According to an aspect of this disclosure, whatever the structure of the first and second conveyors, before the leading semiproduct is transferred from the first to the second conveyor, the leading semiproduct is supported simultaneously by the first supporting surface and by the second supporting surface.
Once the leading semiproduct has been transferred from the first to the second conveyor, the second conveyor moves the leading semiproduct along the loading path towards the feed station.
According to an aspect of this disclosure, the second conveyor is configured to be switchable between a raised configuration and a lowered configuration. In other words, the second conveyor is switched cyclically between a raised configuration and a lowered configuration.
In the embodiment in which the second conveyor is a conveyor belt, the second conveyor is configured to be switchable between a raised configuration of the conveyor belt suitable for withdrawing and transporting the leading semiproduct, where the second supporting surface is coplanar with the first supporting surface and is raised and parallel with respect to the third supporting surface of the third conveyor, and a lowered configuration of the conveyor belt, suitable for unloading the leading semiproduct transported into the feed area, where the second supporting surface is lowered at least with respect to the third supporting surface of the third conveyor.
In an example, the first conveyor and the second conveyor are connected to the same shaft located in proximity to the withdrawal area. In particular, this shaft acts as a drive shaft for the second conveyor and as an idle supporting shaft for the first conveyor: in other words, the second conveyor is integral with the shaft, whereas the first conveyor is connected to the shaft via bearings and thus rotates idly and not as one with the shaft. Advantageously, the shaft keeps the centres of rotation of the two conveyors aligned with each other.

Stated goal: Reproduce the conveyor excerpt above word for word, in full.

Extracted data entries:
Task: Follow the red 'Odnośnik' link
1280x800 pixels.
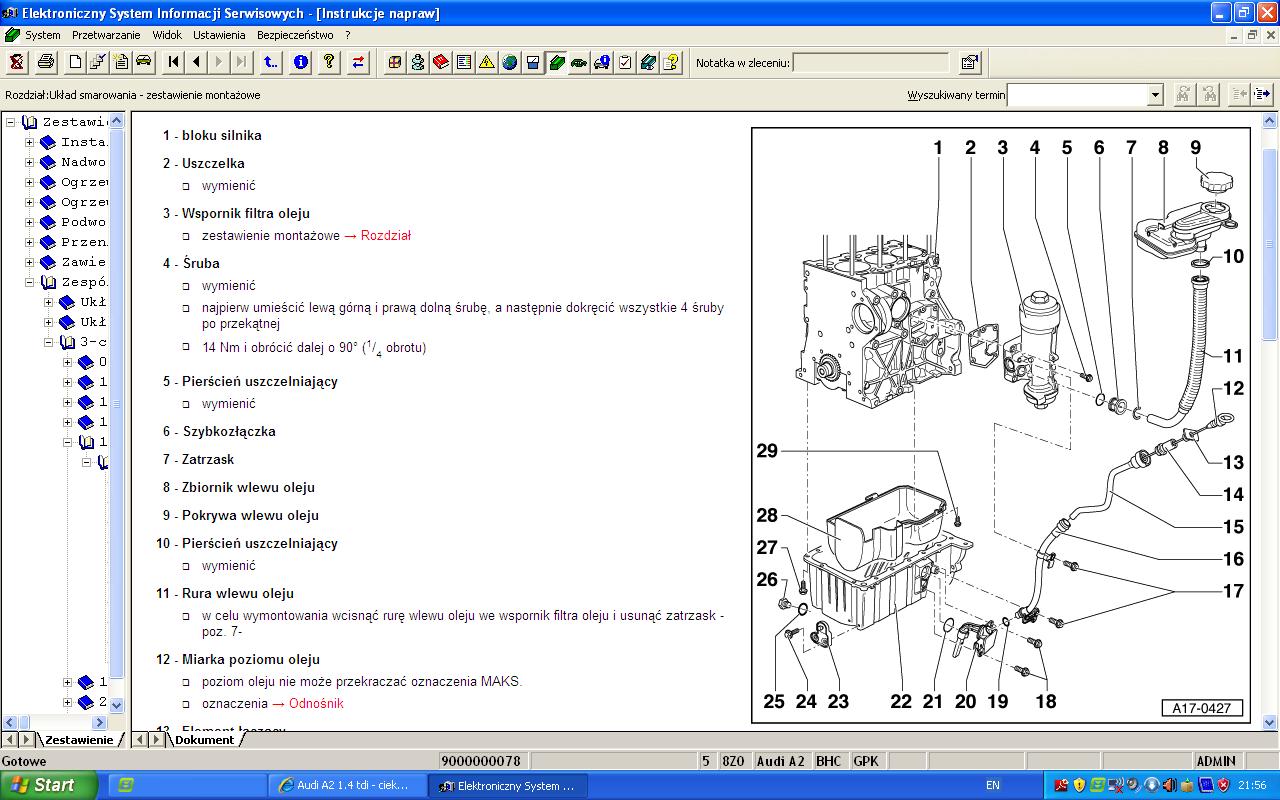Action: point(315,704)
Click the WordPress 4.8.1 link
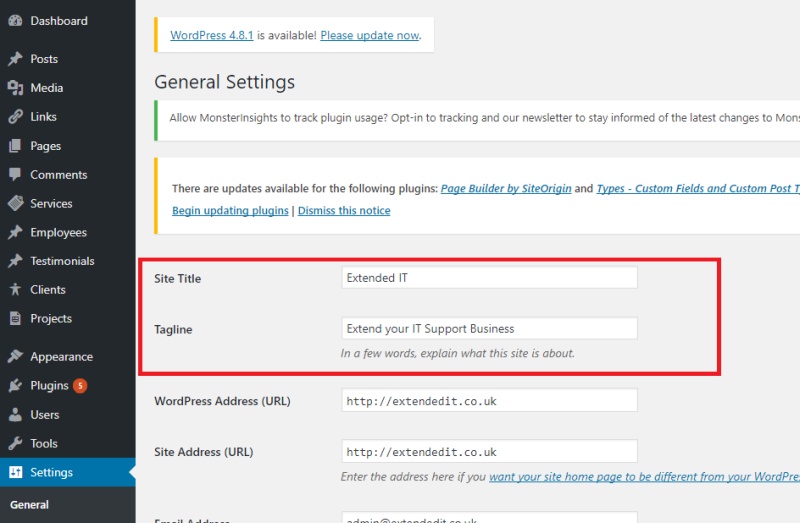The image size is (800, 523). pos(212,35)
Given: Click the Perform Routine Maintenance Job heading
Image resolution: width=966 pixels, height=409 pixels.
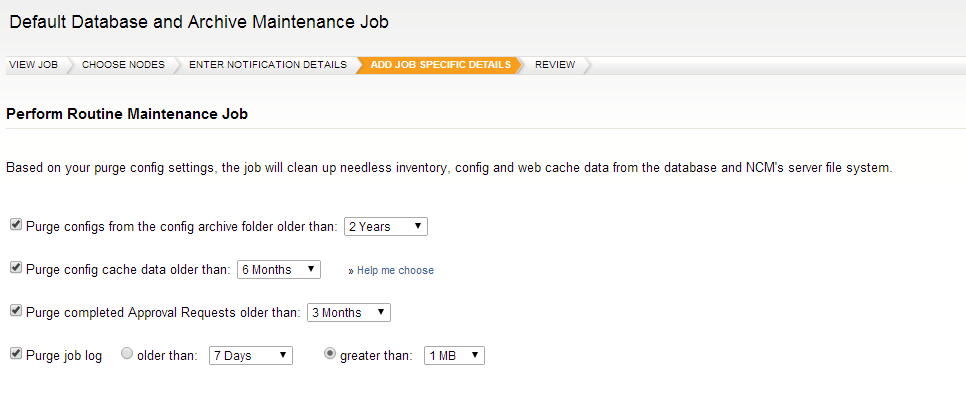Looking at the screenshot, I should coord(127,115).
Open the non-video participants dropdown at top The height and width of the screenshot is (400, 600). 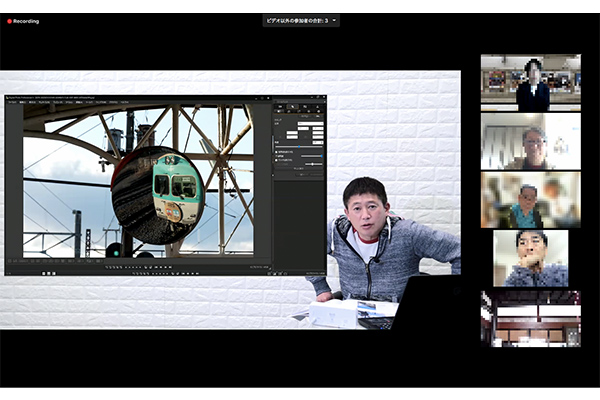click(300, 20)
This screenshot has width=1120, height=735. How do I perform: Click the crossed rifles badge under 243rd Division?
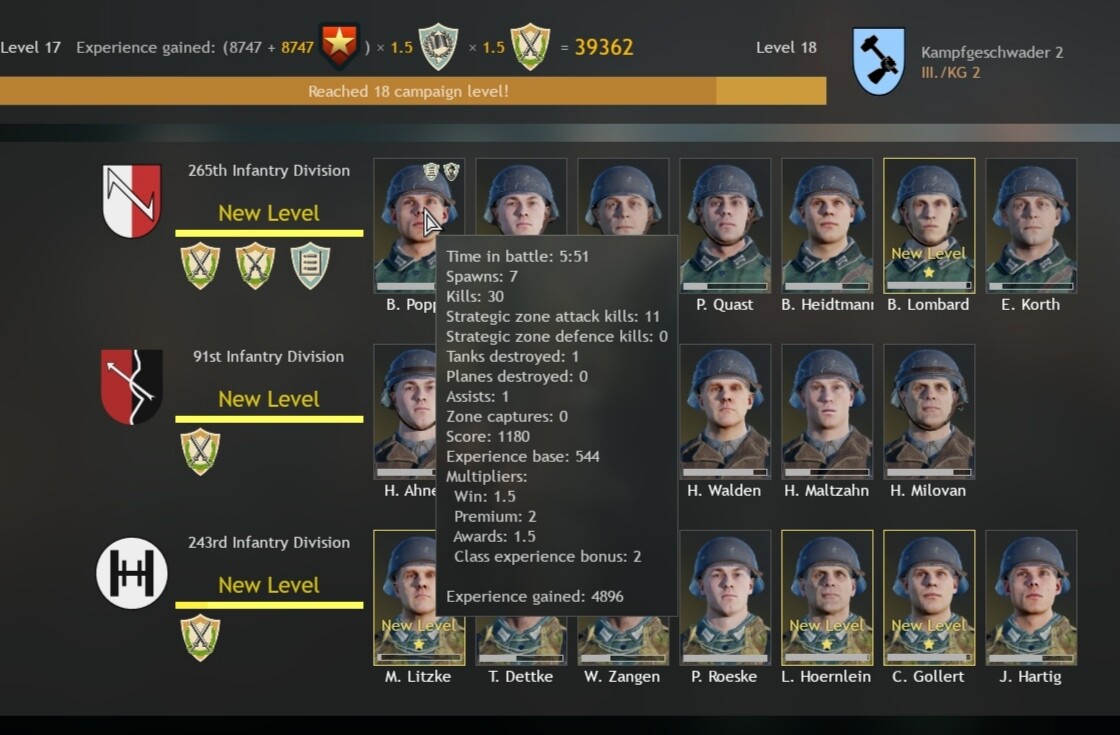point(200,638)
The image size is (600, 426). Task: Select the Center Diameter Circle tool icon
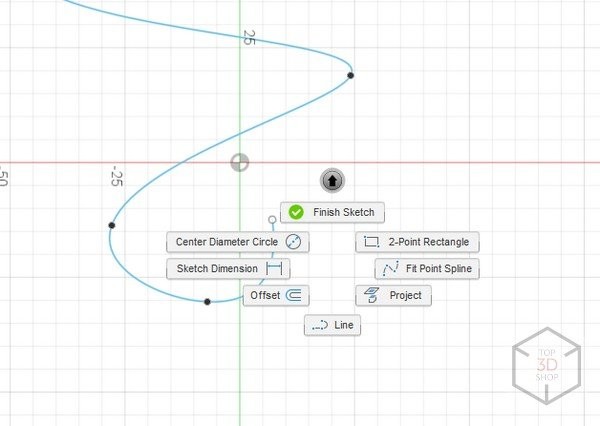(293, 242)
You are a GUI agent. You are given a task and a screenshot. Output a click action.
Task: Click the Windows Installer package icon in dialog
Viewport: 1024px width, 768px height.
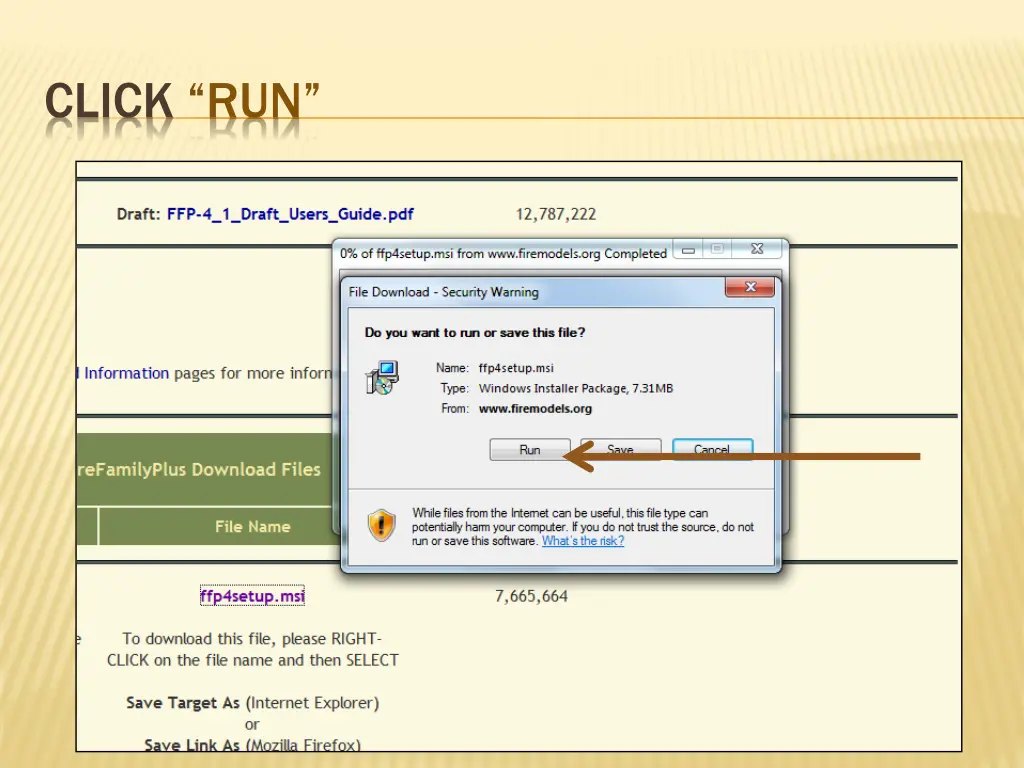point(380,377)
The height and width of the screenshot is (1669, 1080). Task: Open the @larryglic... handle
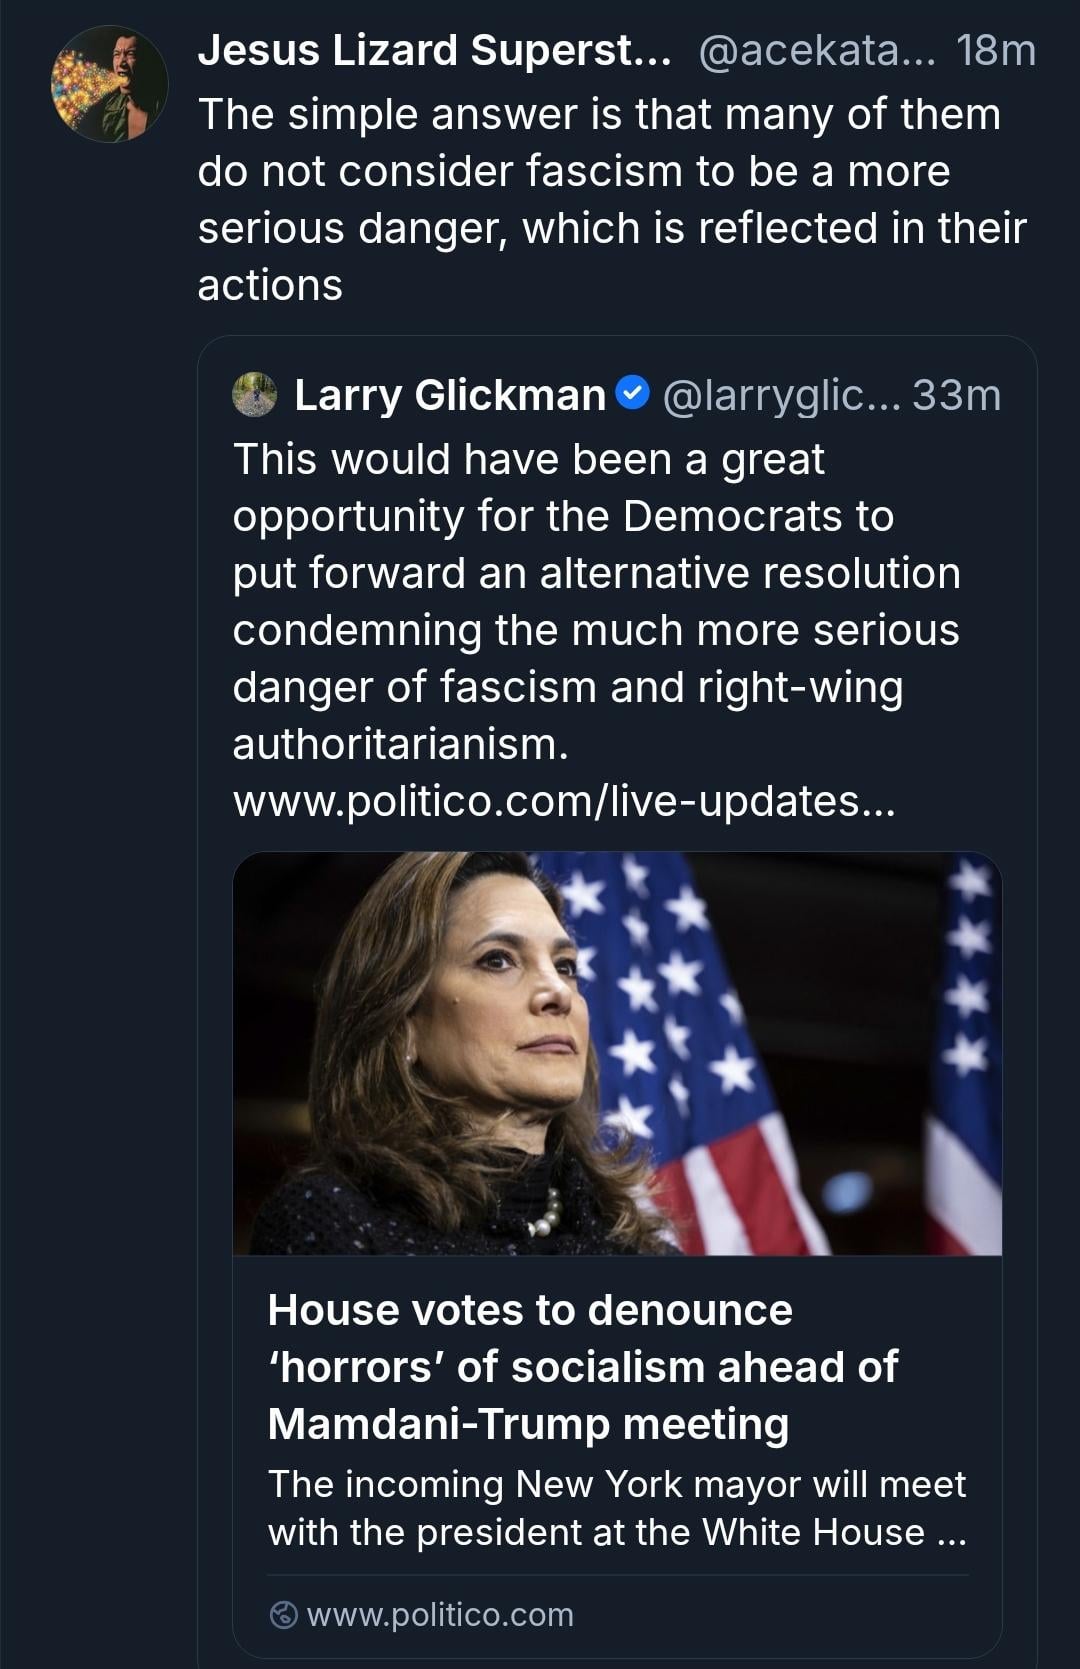(x=781, y=395)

Result for this exercise:
According to an aspect of this disclosure, whatever the structure of the first and second conveyors, before the leading semiproduct is transferred from the first to the second conveyor, the leading semiproduct is supported simultaneously by the first supporting surface and by the second supporting surface.
Once the leading semiproduct has been transferred from the first to the second conveyor, the second conveyor moves the leading semiproduct along the loading path towards the feed station.
According to an aspect of this disclosure, the second conveyor is configured to be switchable between a raised configuration and a lowered configuration. In other words, the second conveyor is switched cyclically between a raised configuration and a lowered configuration.
In the embodiment in which the second conveyor is a conveyor belt, the second conveyor is configured to be switchable between a raised configuration of the conveyor belt suitable for withdrawing and transporting the leading semiproduct, where the second supporting surface is coplanar with the first supporting surface and is raised and parallel with respect to the third supporting surface of the third conveyor, and a lowered configuration of the conveyor belt, suitable for unloading the leading semiproduct transported into the feed area, where the second supporting surface is lowered at least with respect to the third supporting surface of the third conveyor.
In an example, the first conveyor and the second conveyor are connected to the same shaft located in proximity to the withdrawal area. In particular, this shaft acts as a drive shaft for the second conveyor and as an idle supporting shaft for the first conveyor: in other words, the second conveyor is integral with the shaft, whereas the first conveyor is connected to the shaft via bearings and thus rotates idly and not as one with the shaft. Advantageously, the shaft keeps the centres of rotation of the two conveyors aligned with each other.